═════ SOURCE INFORMATION

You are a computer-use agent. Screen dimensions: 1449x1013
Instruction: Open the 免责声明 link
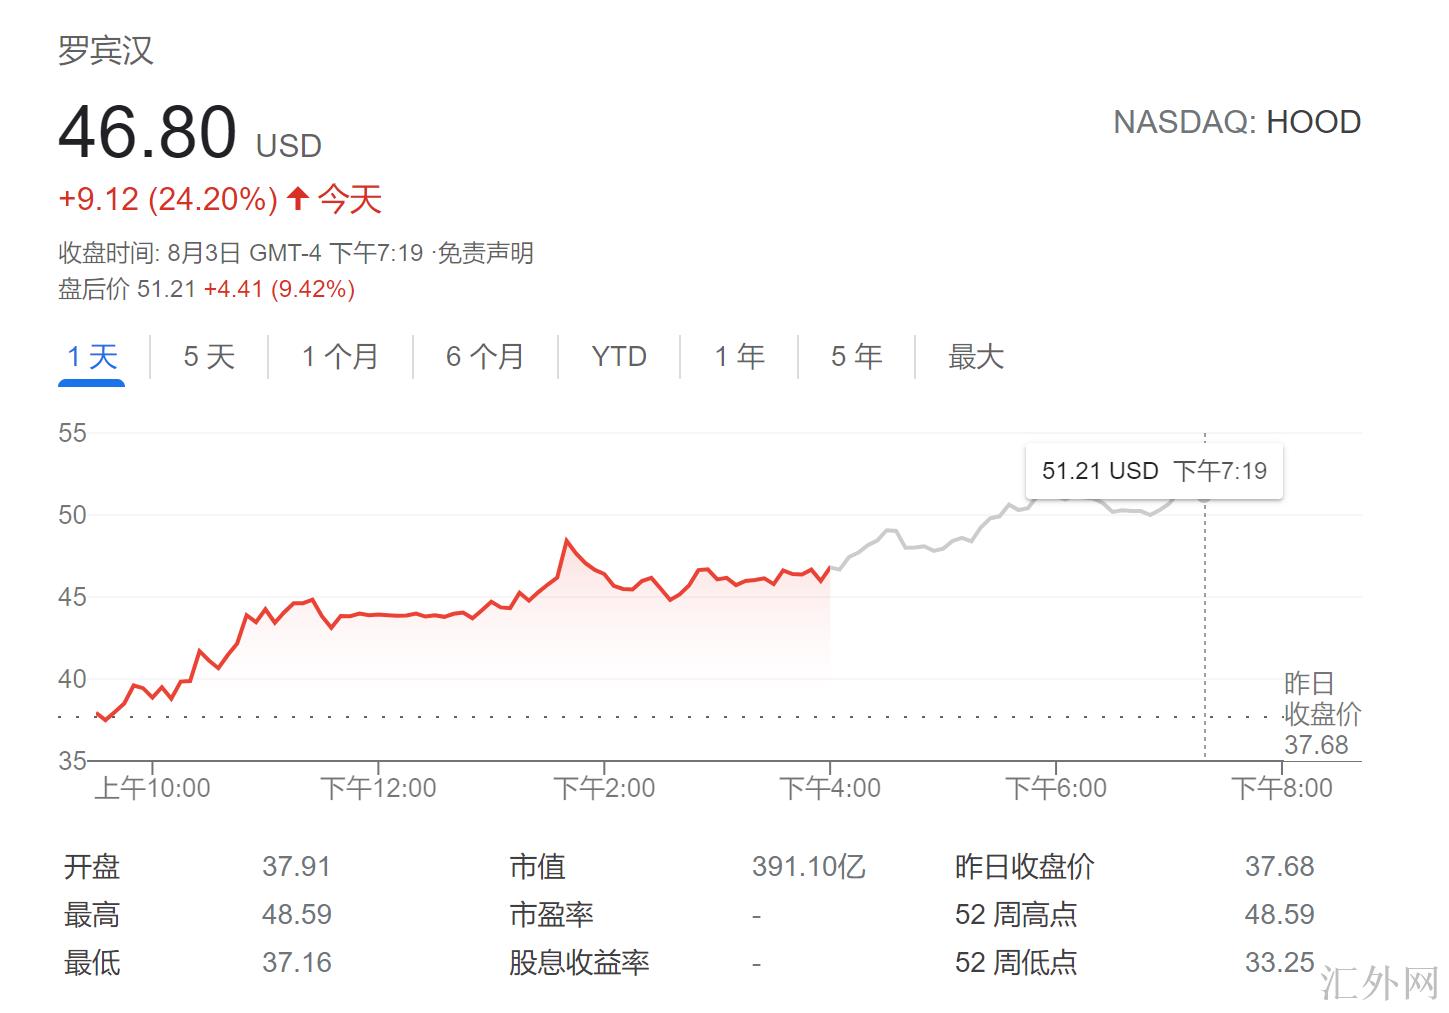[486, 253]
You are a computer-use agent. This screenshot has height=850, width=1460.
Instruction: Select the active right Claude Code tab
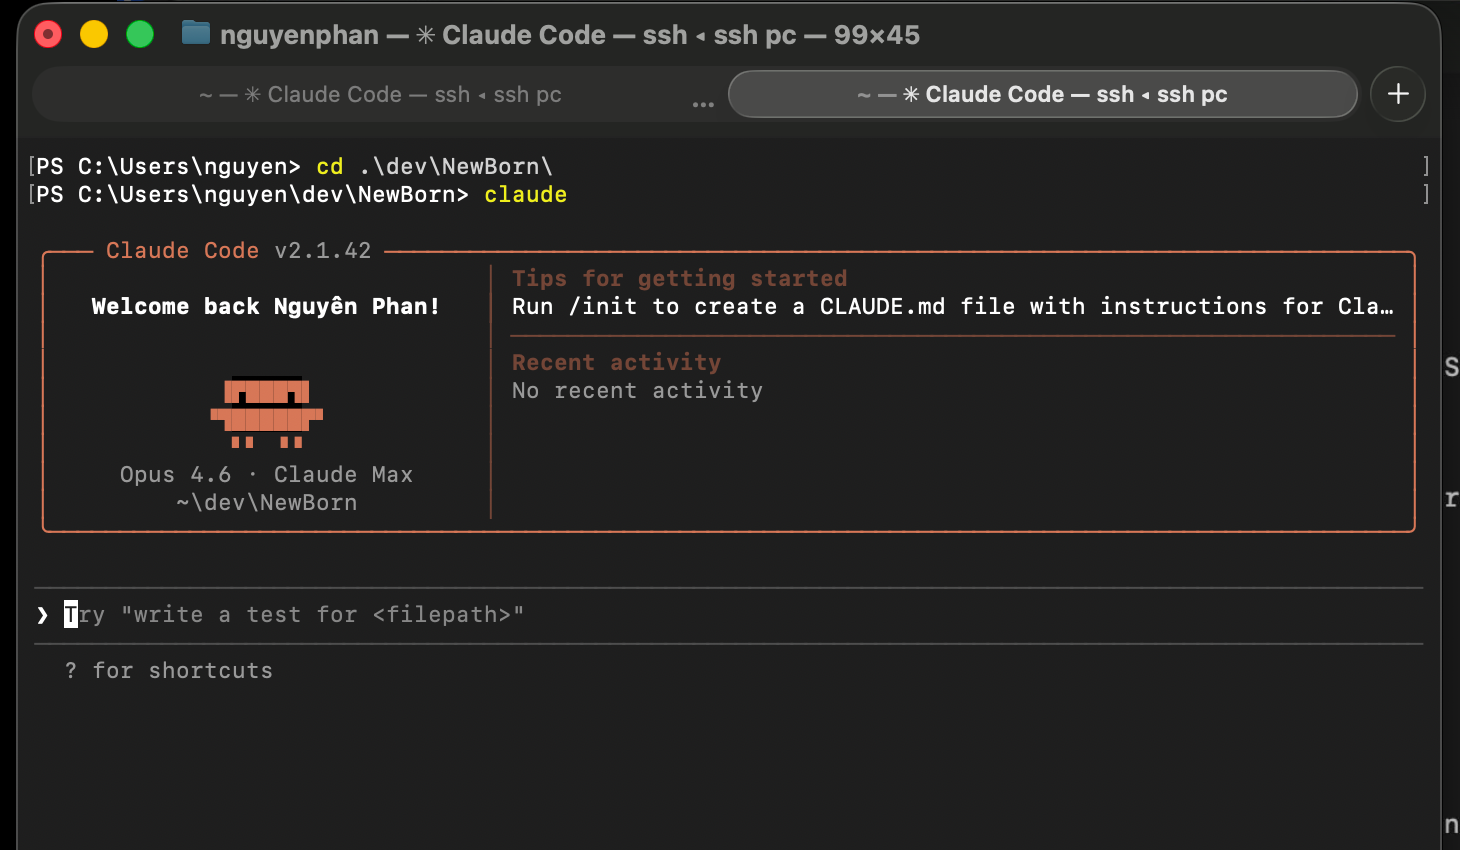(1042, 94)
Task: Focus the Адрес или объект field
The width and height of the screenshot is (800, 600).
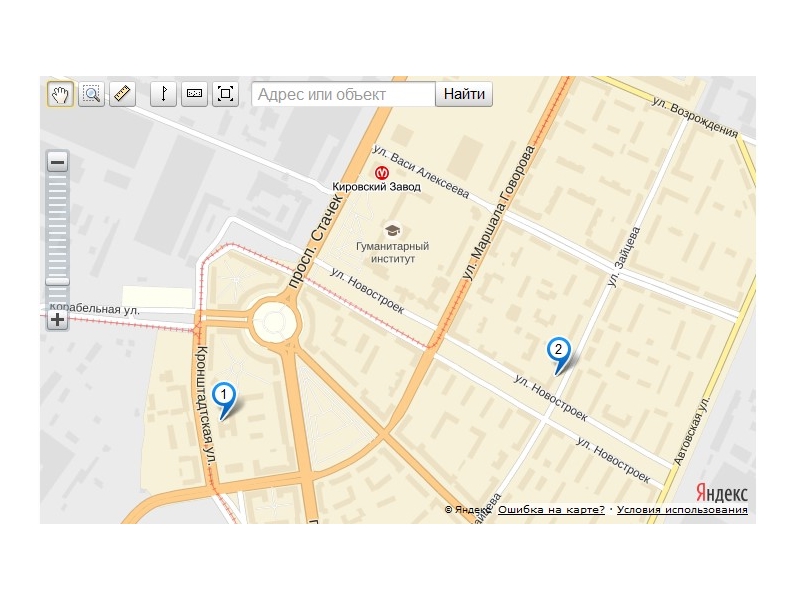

══════════

Leaving pictures aside, give again word for word each line from the one with "Instruction: Open the 免责声明 link" to the final line of the entries.

== EXERCISE OUTPUT ==
Instruction: Open the 免责声明 link
[486, 253]
You are a computer-use agent. This screenshot has height=850, width=1460.
Instruction: Select the active right Claude Code tab
(1042, 94)
Task: Focus the Адрес или объект field
The width and height of the screenshot is (800, 600).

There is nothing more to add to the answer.